DUA PULUH LIMA

4.8K 366 11
                                    

Pukul 03.00 pagi.

Jeana memijat pelipisnya pelan saat merasakan rasa pusing yang menyerangnya. Sudah dua hari Jeana selalu terbangun saat pagi buta dan kesulitan untuk kembali terlelap. Pilihan Jeana selalu sama selama dua hari ini, pergi ke dapur dan membuat teh chamomile.

Tapi hari ini, ada perasaan yang berbeda melanda hatinya. Ada desakan kuat yang mendorong Jeana untuk pergi mengunjungi rumah Andra. Ingatanya selalu melayang pada percakapan yang tidak sengaja Ia dengar dari Mama Andra. Jeana ingin memastikan kebenaran dari kalimat mertuanya.

"Oh God, it's too suck!"

Setelah menghabiskan secangkir tehnya, Jeana kembali ke kamarnya dan bersiap untuk mandi.

Saat jam menunjukan pukul 03.49, Jeana sudah berpindah didalam mobil Ian. Jalanan dipagi buta sangat lenggang. Seharusnya Jeana bisa mengendarai mobilnya dengan kecepatan yang lebih tinggi agar segera sampai dirumah Andra.

Tapi Jeana memilih untuk mengendarai mobilnya dengan pelan. Selain mengutamakan keselamatan untuk Dia dan bayi yang tengah dikandung, Jeana juga berusaha menenangkan segala kemelut dihatinya. Ia tidak ingin lepas kendali saat bertemu Andra setelah hampir satu minggu tidak bertemu.

"Lho? Bu Jeana dari mana jam segini Bu?" seorang satpam komplek yang berjaga terkejut saat mendapati Jeana ada dibalik kemudi dipagi buta seperti ini.

"Dari rumah Abang Saya, Mang. Kangen sama Gisel jadi pengen buru-buru kesini. Mari Mang."

Suasana komplek sedikit gelap, sepi masih memeluk disetiap sudut rumah dan jalanan. Mobil yang dikendarai Jeana berhasil berhenti didepan pagar rumah Andra. Setelah mesin padam, Jeana keluar dari mobil. Ia melangkah menuju pintu yang ada disamping gerbang utama dan mendorongnya setelah melepas pengait pintu.

"Ibu Jean? Kaget saya pikir siapa." seruan tertahan Pak Guntur menyambut Jeana yang tengah melangkah dihalaman rumah. "Mobil Ibu dimana?"

"Saya parkir didepan Pak. Mari saya masuk dulu." Jeana membatalkan langkahnya saat melihat gelagat aneh dari Guntur. "Kenapa?" selidik Jeana.

"Ibu Jean.. sudah bilang sama Bapak kalau mau kesini?" tanya Guntur gugup.

"Belum.

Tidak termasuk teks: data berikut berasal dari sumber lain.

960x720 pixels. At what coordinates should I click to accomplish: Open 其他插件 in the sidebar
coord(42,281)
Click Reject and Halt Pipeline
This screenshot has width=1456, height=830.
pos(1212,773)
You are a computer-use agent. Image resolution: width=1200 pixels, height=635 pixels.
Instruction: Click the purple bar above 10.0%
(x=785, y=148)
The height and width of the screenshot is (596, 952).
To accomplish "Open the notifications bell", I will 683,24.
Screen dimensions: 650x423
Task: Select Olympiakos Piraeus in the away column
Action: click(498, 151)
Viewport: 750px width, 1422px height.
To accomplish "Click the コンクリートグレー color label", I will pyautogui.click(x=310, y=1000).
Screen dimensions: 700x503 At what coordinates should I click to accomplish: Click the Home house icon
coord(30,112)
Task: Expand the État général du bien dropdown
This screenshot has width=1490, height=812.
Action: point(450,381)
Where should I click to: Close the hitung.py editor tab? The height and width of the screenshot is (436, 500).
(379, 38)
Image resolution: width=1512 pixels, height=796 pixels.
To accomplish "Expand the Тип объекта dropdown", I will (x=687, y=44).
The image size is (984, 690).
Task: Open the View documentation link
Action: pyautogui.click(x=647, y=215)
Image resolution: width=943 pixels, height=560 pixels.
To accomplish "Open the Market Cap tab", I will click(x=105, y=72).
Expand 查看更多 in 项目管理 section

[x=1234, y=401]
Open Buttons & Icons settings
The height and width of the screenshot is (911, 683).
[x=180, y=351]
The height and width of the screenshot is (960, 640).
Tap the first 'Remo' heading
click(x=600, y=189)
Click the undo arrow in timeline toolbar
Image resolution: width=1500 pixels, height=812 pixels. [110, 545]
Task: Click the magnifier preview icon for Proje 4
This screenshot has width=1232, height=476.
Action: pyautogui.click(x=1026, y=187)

Tidak dikasih masuk ya sama Bapak kalau Saya kesini nggak bilang-bilang dulu?" Jeana melirik rumah dan Guntur bergantian. "Pasti nanti Pak Guntur dimarahin Bapak ya kalau Saya tetap masuk?" kali ini Jeana merasa ragu dengan pilihanya untuk masuk kerumah.

"Bukan gitu Bu, Saya hanya.. kaget kok Ibu kesini.. pagi-pagi begini."

"Yakin? Nggak papa kalau Saya masuk?" tanya Jeana lagi.

"Em.. Mari Bu saya antar kedalam."

¤¤¤

Tempat yang dituju Jeana pertama adalah kamar Gisel. Sudah empat hari Ia tidak bertemu dengan Gisel. Anak itu juga tidak menghubunginya lewat Mbak Ani seperti biasanya. Rumah masih gelap dan sepi, bahkan Mbak Iis belum bersiap membereskan rumah atau Mbak Ani yang bersiap untuk membantu Gisel bersiap untuk pergi sekolah.

Derit pintu berbunyi, menguak sosok putri cantik yang masih terlelap dibalik selimut Frozen kesukaanya. Gisel memeluk boneka stroberi yang mereka beli saat berlibur bersama.

Jeana duduk disamping Gisel, mengulurkan tangan untuk mengusap rambut Gisel lembut. "Kakak, bangun. Sudah subuh loh." Jeana berbisik didekat telinga Gisel.